:: Your goal ::
The data should be restated word for word, in full.

++++

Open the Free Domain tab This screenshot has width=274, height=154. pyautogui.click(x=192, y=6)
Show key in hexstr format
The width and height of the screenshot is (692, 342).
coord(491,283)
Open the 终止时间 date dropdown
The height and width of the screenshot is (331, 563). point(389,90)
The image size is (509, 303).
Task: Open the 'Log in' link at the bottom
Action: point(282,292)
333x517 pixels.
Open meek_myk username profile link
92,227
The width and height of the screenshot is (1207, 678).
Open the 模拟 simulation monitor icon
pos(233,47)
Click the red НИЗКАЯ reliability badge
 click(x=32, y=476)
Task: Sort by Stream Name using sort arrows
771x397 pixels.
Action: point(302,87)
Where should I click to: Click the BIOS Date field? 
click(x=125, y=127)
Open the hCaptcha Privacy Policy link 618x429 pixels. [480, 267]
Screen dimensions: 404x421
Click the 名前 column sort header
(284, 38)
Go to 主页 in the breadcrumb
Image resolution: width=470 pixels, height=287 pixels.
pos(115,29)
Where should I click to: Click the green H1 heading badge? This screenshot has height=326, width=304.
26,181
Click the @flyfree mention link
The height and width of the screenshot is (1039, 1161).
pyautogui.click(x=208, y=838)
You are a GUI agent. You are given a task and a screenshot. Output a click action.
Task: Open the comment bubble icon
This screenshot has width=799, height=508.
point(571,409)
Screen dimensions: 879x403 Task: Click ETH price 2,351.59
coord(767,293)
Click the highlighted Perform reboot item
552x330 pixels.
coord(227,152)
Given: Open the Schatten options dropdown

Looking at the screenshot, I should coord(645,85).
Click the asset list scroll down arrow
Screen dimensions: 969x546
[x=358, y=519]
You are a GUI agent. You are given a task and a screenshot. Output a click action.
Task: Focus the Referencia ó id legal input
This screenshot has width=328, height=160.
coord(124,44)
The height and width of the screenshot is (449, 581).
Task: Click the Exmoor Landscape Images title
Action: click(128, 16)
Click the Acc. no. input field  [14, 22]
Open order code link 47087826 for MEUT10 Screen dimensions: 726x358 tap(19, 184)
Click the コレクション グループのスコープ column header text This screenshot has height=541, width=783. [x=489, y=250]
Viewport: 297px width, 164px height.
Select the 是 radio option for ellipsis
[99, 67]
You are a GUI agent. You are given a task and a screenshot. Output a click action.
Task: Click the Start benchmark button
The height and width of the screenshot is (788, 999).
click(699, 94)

++++

:: Answer to this exercise ::
Open the Free Domain tab This screenshot has width=274, height=154. pyautogui.click(x=192, y=6)
Show key in hexstr format
The width and height of the screenshot is (692, 342).
coord(491,283)
Open the 终止时间 date dropdown
The height and width of the screenshot is (331, 563). point(389,90)
The image size is (509, 303).
Task: Open the 'Log in' link at the bottom
Action: point(282,292)
333x517 pixels.
Open meek_myk username profile link
92,227
The width and height of the screenshot is (1207, 678).
Open the 模拟 simulation monitor icon
pos(233,47)
Click the red НИЗКАЯ reliability badge
 click(x=32, y=476)
Task: Sort by Stream Name using sort arrows
771x397 pixels.
Action: point(302,87)
Where should I click to: Click the BIOS Date field? 
click(x=125, y=127)
Open the hCaptcha Privacy Policy link 618x429 pixels. [480, 267]
Screen dimensions: 404x421
Click the 名前 column sort header
(284, 38)
Go to 主页 in the breadcrumb
Image resolution: width=470 pixels, height=287 pixels.
pos(115,29)
Where should I click to: Click the green H1 heading badge? This screenshot has height=326, width=304.
26,181
Click the @flyfree mention link
The height and width of the screenshot is (1039, 1161).
pyautogui.click(x=208, y=838)
You are a GUI agent. You are given a task and a screenshot. Output a click action.
Task: Open the comment bubble icon
This screenshot has width=799, height=508.
point(571,409)
Screen dimensions: 879x403 Task: Click ETH price 2,351.59
coord(767,293)
Click the highlighted Perform reboot item
552x330 pixels.
coord(227,152)
Given: Open the Schatten options dropdown

Looking at the screenshot, I should coord(645,85).
Click the asset list scroll down arrow
Screen dimensions: 969x546
[x=358, y=519]
You are a GUI agent. You are given a task and a screenshot. Output a click action.
Task: Focus the Referencia ó id legal input
This screenshot has width=328, height=160.
coord(124,44)
The height and width of the screenshot is (449, 581).
Task: Click the Exmoor Landscape Images title
Action: click(128, 16)
Click the Acc. no. input field  [14, 22]
Open order code link 47087826 for MEUT10 Screen dimensions: 726x358 tap(19, 184)
Click the コレクション グループのスコープ column header text This screenshot has height=541, width=783. [x=489, y=250]
Viewport: 297px width, 164px height.
Select the 是 radio option for ellipsis
[99, 67]
You are a GUI agent. You are given a task and a screenshot. Output a click action.
Task: Click the Start benchmark button
The height and width of the screenshot is (788, 999).
click(699, 94)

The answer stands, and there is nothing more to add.